For the individual patient this is all a shock. But for the oncology professional this is daily life. With incredible emotional resilience these doctors deal with the cases before them, dispensing advice, drugs and reassurance as required. A complex hierarchy means the big decisions are made by those with experience, often as part of a collaborative process, while those beneath them make the daily clinical decisions. For the patient like me on the frontline it delivers the best of all worlds - continuity of care coupled with elite expertise.
Over time I'll get to know the doctors and nurses and other medicos at the Cancer Centre who are guiding me through this. But my initial observation is that they are incredible people who bring together a great awareness of the complexities of treatment with great warmth for the individual in their care. The clinical decisions they are making often involve fine judgement calls and rely knowledge that comes with experience. But the delivery of care is friendly and personable, recognising the needs and frailties of the person before them. Few people embody these characteristics, and so to be in the care of so many of them is a great joy.
It is comforting knowing that I am treading a well-worn path, and that while my cancer may not be common, it is also not too rare. I am the beneficiary of those who came before me - the researchers, doctors and patients who have each taken us an increment closer to managing the disease. Many people are fixated on cancer breakthroughs but instead we should celebrate the small improvements - the better-targeted drug, the better-abated side-effect, the more convenient delivery mechanism. Collectively each of these make the life of a patient so much better.

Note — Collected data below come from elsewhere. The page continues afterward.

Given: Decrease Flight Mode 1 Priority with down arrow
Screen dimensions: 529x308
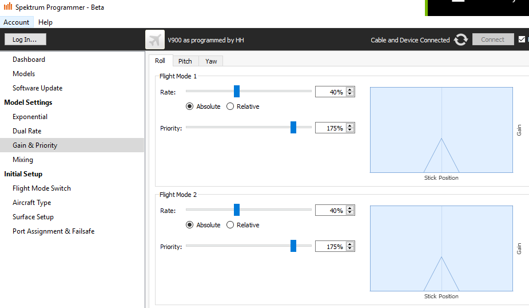Looking at the screenshot, I should coord(350,131).
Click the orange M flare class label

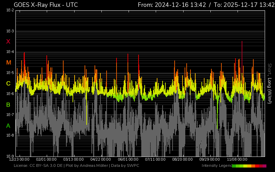click(x=9, y=63)
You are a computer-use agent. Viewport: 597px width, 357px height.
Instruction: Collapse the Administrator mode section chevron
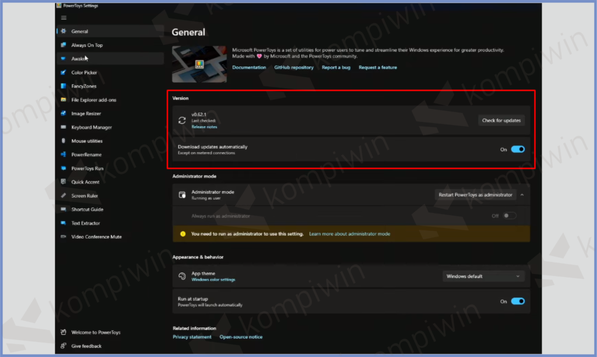(522, 195)
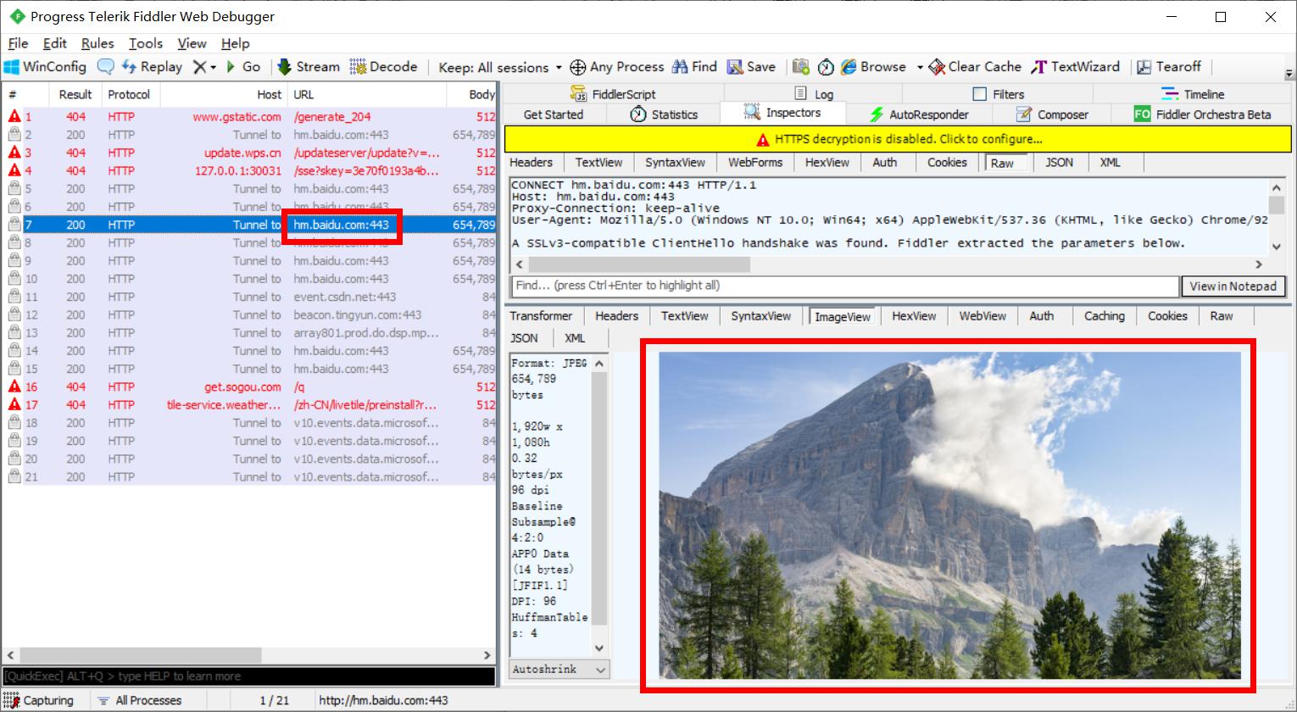Click the HTTPS decryption disabled warning bar
Viewport: 1297px width, 712px height.
pos(898,139)
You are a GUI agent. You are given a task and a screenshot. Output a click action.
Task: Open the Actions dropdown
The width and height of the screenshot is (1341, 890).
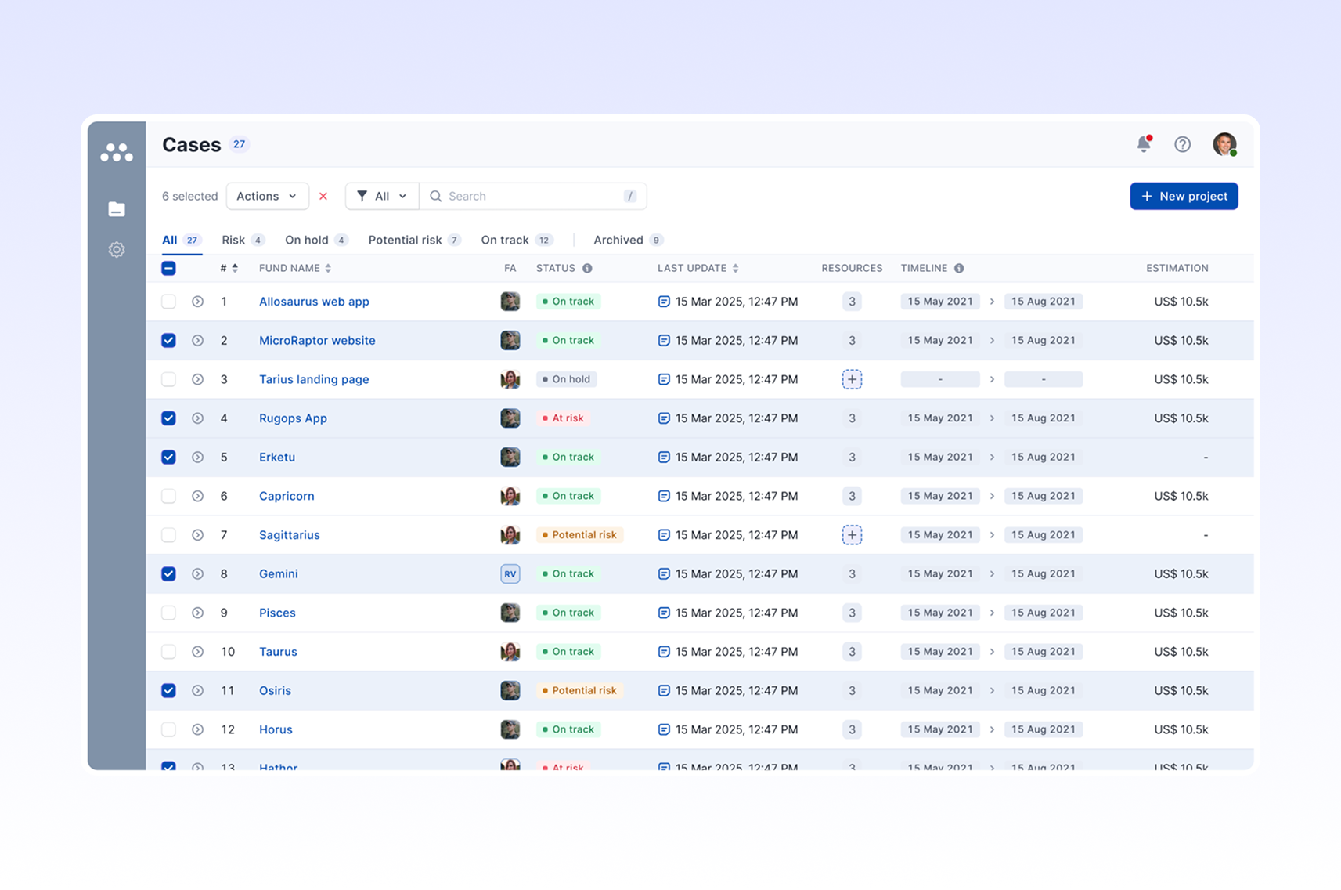(x=267, y=197)

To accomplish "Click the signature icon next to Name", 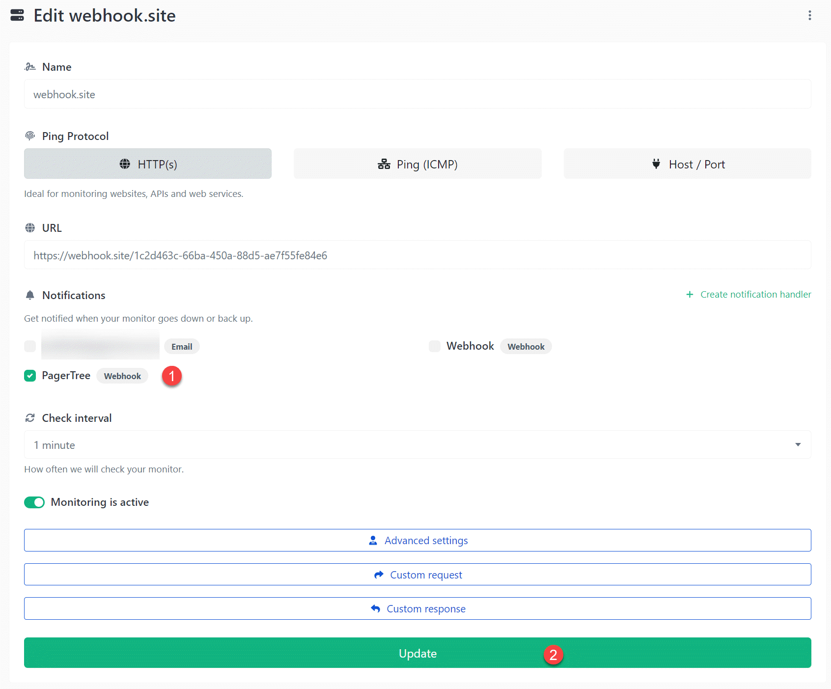I will [30, 67].
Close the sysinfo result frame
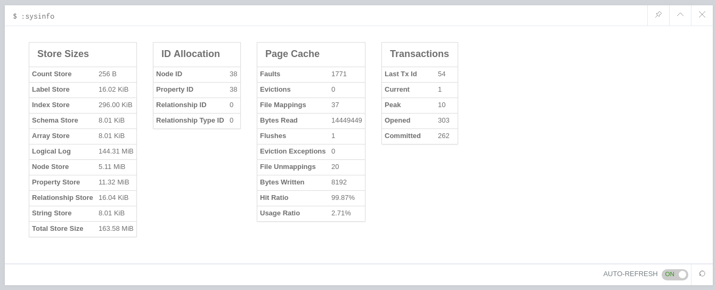The height and width of the screenshot is (290, 716). pyautogui.click(x=702, y=15)
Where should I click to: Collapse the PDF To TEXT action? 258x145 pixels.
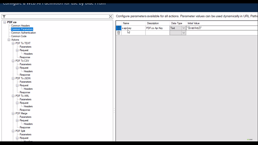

And all this is available at almost no cost to me as a patient. Much of it is covered by Medicare and the Pharmaceutical Benefits Scheme, though the hospital stays are paid for by the private health insurance I have contributed to for about a decade. Given none of us being treated for cancer sought our plight, and few made lifestyle decisions that contributed to our circumstances, it seems fitting that care would be an extension of the welfare state as a form of social insurance. The idea that I should have equal treatment to my neighbour seems only fair (although clearly international equity is far more elusive.) The wisdom of policy-makers allowing all of us to access world-class care is worth celebrating. And while I'm at it, thanks taxpayers - I promise you I'll make it worth your while to get me healthy again.
Even in the early stages of my treatment not everything has gone my way (might be more on that later). But I have every reason to be thankful that I'm battling the disease at this time, in this place and with these people by my side. I am truly lucky.